++++ Source extract ++++
Historically, TB has been treated with antibiotics, but the increasing prevalence of drug-resistant strains has intensified the urgency for new treatment options. In a groundbreaking study published in the Proceedings of the National Academy of Sciences, researchers have leveraged artificial intelligence (AI) to expedite the search for antimicrobial compounds that could lead to novel TB drug treatments.
The study was conducted by scientists from the University of California San Diego, Linnaeus Bioscience Inc., and the Center for Global Infectious Disease Research at the Seattle Children’s Research Institute. Linnaeus Bioscience, a San Diego-based biotechnology firm, has been developing a bacterial cytological profiling (BCP) method that provides a rapid way to understand antibiotic mechanisms.
Traditional TB drug discovery has been a slow and labor-intensive process due to the complexity of understanding how drugs interact with Mycobacterium tuberculosis. The newly developed “MycoBCP” technology adapts BCP using deep learning, an advanced AI technique that mimics neural networks in the human brain. This approach allows researchers to analyze TB cell images more efficiently, detecting subtle patterns and structures that were previously difficult to interpret.
“This is the first time machine learning and AI have been applied in this way to bacteria,” said co-author Joe Pogliano, a professor in the Department of Molecular Biology at UC San Diego. “Tuberculosis images are inherently difficult to interpret by the human eye and traditional lab methods. Machine learning provides a much more sensitive way to detect differences in cell structures.”
The MycoBCP technology was developed over two years, with study lead authors Diana Quach and Joseph Sugie training AI tools on more than 46,000 TB cell images. Both researchers, now at Linnaeus Bioscience, earned their Ph.D.s from the Shu Chien-Gene Lay Department of Bioengineering and completed postdoctoral work in Pogliano’s lab.
“TB cells tend to clump together, making it difficult to define cell boundaries,” said Sugie, who serves as chief technology officer at Linnaeus Bioscience. “Instead of trying to manually identify these boundaries, we allowed AI to recognize patterns within the images.”
++++ Records provided ++++
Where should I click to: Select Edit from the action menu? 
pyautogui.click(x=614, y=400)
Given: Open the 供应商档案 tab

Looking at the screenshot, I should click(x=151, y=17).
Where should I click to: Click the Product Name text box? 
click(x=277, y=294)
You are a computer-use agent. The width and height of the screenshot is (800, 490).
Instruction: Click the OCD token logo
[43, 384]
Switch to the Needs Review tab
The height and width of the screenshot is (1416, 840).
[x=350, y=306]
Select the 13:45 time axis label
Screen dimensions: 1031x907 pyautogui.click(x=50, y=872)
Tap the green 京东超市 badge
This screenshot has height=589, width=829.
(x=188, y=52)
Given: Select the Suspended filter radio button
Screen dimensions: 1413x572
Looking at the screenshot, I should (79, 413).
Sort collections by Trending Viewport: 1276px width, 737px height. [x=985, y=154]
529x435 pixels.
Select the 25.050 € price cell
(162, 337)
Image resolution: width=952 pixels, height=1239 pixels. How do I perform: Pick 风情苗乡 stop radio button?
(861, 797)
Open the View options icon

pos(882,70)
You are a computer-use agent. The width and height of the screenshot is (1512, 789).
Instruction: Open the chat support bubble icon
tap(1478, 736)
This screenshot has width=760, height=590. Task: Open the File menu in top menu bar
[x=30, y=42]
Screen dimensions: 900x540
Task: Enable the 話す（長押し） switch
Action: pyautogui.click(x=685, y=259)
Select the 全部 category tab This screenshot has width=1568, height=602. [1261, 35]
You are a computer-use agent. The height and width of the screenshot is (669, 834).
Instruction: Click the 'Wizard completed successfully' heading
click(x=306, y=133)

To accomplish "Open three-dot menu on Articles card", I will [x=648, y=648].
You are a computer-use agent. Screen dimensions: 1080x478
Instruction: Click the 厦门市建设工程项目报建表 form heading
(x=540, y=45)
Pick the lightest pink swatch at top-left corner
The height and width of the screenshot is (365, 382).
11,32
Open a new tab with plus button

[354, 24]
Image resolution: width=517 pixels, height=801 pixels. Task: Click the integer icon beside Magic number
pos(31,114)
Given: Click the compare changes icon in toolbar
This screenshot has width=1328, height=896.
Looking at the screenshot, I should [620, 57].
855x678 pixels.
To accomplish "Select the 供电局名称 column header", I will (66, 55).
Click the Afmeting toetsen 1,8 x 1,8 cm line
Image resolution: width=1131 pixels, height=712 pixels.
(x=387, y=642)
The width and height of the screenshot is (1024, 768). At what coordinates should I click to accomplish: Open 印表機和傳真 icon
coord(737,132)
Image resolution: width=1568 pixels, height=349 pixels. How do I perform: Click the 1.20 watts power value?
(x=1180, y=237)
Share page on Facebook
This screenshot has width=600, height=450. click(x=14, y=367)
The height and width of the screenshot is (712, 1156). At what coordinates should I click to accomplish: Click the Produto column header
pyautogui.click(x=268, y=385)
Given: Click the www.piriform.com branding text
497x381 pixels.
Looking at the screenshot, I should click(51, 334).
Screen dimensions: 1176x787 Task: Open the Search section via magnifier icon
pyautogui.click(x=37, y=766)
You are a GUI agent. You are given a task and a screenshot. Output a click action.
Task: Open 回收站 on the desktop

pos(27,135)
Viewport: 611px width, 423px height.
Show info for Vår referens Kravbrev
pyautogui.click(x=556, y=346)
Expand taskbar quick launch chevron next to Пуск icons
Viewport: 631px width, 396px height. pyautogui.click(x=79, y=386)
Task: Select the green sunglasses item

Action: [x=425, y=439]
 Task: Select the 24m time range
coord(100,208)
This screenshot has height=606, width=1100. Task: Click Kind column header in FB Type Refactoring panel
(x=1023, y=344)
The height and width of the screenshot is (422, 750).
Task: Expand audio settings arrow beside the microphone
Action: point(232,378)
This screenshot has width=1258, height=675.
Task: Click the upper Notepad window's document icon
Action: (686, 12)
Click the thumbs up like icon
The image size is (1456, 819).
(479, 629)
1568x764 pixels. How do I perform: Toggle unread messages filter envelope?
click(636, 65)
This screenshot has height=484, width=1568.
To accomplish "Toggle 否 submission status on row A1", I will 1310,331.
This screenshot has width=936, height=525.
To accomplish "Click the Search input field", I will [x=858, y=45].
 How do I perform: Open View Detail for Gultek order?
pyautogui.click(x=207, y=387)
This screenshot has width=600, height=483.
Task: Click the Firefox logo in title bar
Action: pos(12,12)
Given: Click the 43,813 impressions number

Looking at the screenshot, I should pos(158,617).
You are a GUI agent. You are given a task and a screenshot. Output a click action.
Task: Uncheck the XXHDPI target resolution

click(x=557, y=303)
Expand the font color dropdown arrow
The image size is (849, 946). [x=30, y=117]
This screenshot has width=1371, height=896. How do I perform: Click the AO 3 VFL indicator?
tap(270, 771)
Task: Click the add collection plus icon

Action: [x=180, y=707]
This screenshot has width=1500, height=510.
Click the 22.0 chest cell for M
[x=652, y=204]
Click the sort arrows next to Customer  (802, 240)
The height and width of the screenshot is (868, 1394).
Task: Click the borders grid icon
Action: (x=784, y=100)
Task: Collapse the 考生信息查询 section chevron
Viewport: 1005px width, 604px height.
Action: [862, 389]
++++
* **Exercise instructions**
1. According to the tuberculosis article, how many TB cell images were the AI tools trained on?
2. Please continue the article about AI-driven tuberculosis drug discovery, picking up after its final sentence.

* **Task answers**
1. More than 46,000.

2.
Linnaeus collaborated with TB expert Tanya Parish of the Seattle Children’s Research Institute to adapt BCP for mycobacteria. This cutting-edge system has significantly accelerated the process of identifying potential drug candidates, streamlining the ability to determine how new compounds affect TB bacteria.
“A crucial step in drug development is understanding how a compound works, which has traditionally been challenging and time-consuming,” said Parish, a co-author of the study. “This technology enables us to prioritize molecules based on their mode of action, allowing us to focus on the most promising candidates. We were excited to work with Linnaeus on advancing this approach for M. tuberculosis.”
The research team, which includes Marc Sharp, Sara Ahmed, Lauren Ames, Amala Bhagwat, and Aditi Deshpande, believes this AI-driven approach will help overcome the hurdles of TB drug resistance, paving the way for more effective treatments in the future.
Reference: Sugie, Joseph et al. “Deep learning–driven bacterial cytological profiling to determine antimicrobial mechanisms in Mycobacterium tuberculosis.” Proceedings of the National Academy of Sciences (2025). DOI: 10.1073/pnas.2419813122.
Disclaimer: This article is based on a recent study and is intended for informational purposes only. It does not constitute medical advice or endorsement of specific treatments.